_Required action:_ Find every line in the records below that contains the word "computer", and copy each such line.

_Stored items:_
::::

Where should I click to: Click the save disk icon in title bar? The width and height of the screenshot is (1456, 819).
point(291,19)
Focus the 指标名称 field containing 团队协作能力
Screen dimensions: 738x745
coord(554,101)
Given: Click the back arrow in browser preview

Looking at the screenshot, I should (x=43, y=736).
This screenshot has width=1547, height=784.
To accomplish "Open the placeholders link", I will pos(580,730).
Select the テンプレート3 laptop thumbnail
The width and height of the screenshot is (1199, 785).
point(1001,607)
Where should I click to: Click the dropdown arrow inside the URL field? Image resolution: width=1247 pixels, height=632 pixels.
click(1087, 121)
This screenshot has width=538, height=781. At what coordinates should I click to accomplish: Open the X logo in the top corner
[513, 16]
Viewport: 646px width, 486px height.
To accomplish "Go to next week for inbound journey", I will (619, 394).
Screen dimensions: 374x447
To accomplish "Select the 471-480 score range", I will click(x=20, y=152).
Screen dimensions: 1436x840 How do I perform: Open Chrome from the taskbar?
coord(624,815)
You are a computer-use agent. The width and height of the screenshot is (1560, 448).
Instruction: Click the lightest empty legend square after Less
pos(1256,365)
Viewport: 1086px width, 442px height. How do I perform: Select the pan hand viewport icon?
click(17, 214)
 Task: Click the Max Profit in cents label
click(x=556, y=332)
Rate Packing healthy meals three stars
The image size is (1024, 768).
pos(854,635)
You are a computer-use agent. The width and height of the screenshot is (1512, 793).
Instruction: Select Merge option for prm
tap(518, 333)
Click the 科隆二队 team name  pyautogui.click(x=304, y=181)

::::

_Exercise result:_
You are a computer-use agent. The width and height of the screenshot is (1560, 448).
You are a computer-use agent. The width and height of the screenshot is (1512, 793).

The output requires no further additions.